Taxable component: The component of your superannuation benefit that would be subject to tax if you accessed it before turning 60, or that includes an untaxed benefit from a public sector super fund, or certain superannuation death benefits.
Tax-deductible super contributions: Employers can claim a tax deduction for superannuation contributions made on behalf of employees. You can claim a tax deduction for your personal super contributions as an employee or a self-employed person, up to the annual concessional contributions cap. See articles about tax-deductible super contributions.
Tax file number (TFN): Individual tax file numbers are issued to Australians by the Australian Taxation Office. This number is each individual’s personal reference number in the tax and superannuation systems and remains the same throughout their life. If you don’t have a tax file number (or fail to provide one when requested), you can be liable to pay more tax and you’ll be ineligible to apply for government benefits. See articles about the Tax file number.
Tax-free component: The tax-free part of your super benefit is made up of a contributions segment (comprised of non-concessional contributions made after 1 July 2007), and a crystallised segment (a fixed dollar figure comprised of certain pre-July 2007 benefits).
Tax offset: A tax offset can be used to reduce or eliminate your tax liability. Examples of tax offsets are the Seniors and Pensioners’ Tax Offset (SAPTO) and the Low and Middle Income Tax Offset (LMITO). It’s important to understand that tax offsets can’t generate you a tax refund. So you can potentially have a tax offset that’s higher than your tax obligation. In that situation, the excess offset can’t be used. See articles about tax offsets.
Total superannuation balance: Your total superannuation balance is the combined balance of your accumulation and retirement phase funds. See articles about the total superannuation balance.
Transfer balance cap: The transfer balance cap is the maximum amount that can be transferred into the retirement phase of your super fund from your accumulation phase. The current transfer balance cap is $1.6 million. See articles about the transfer balance cap.
Transition-to-retirement (TTR) pension: An account-based pension that can be started when you reach your preservation age. It allows you to access your super without having to retire from work. See articles about transition-to-retirement pensions.

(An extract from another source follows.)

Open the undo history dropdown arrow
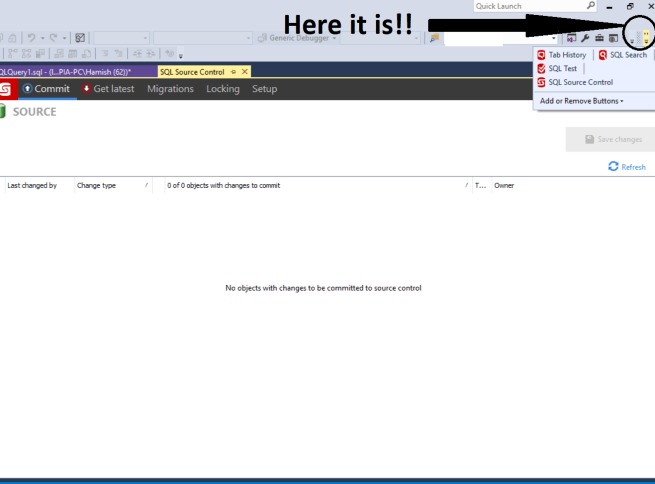This screenshot has height=484, width=655. (x=42, y=38)
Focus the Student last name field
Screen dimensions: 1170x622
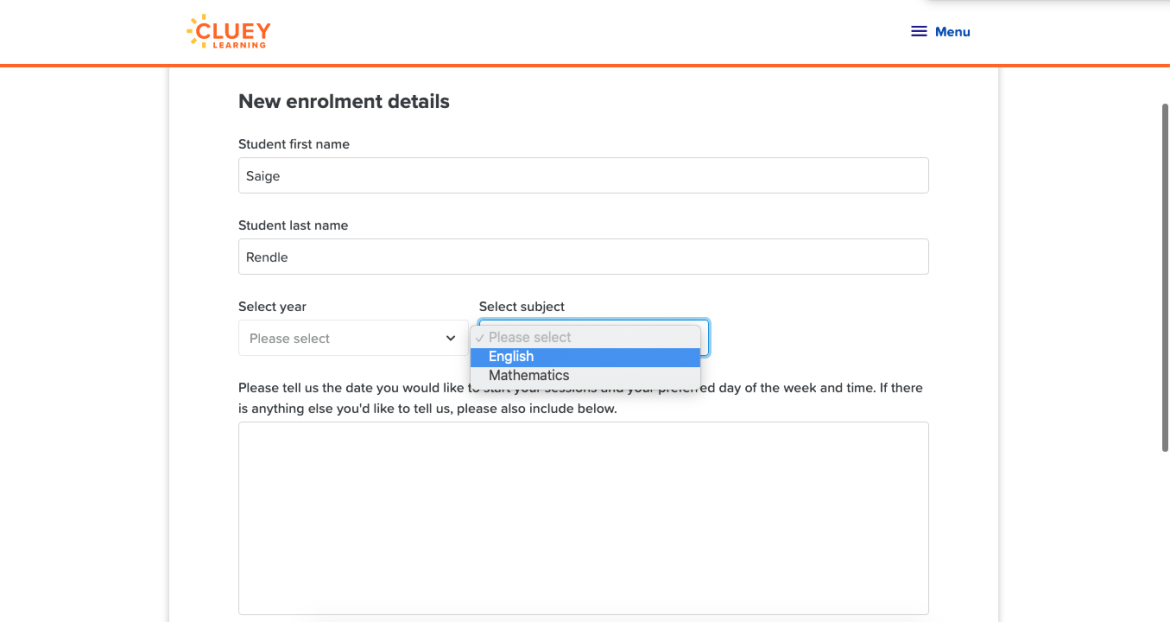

Trust deed: A legal document that sets out the terms of operation for a self-managed super fund (SMSF). It includes key information such as the sole purpose objective of the trust, the names of members/trustees, and rules that outline how the trustees will implement the fund’s investment strategy and manage the fund. See articles about trust deeds.
Trustee (or trustee board or trustee directors): A superannuation trustee is a person responsible for administering a super fund and ensuring its legal compliance.
Unrestricted benefit: Money within your superannuation fund that can be accessed at any time because you have already met a condition of release.
Work test: If you’re aged between 65 and 74, you must satisfy the work test to be eligible to make contributions to your super fund. This means you must be working for a minimum of 40 hours in any 30 consecutive day period. See articles about the work test.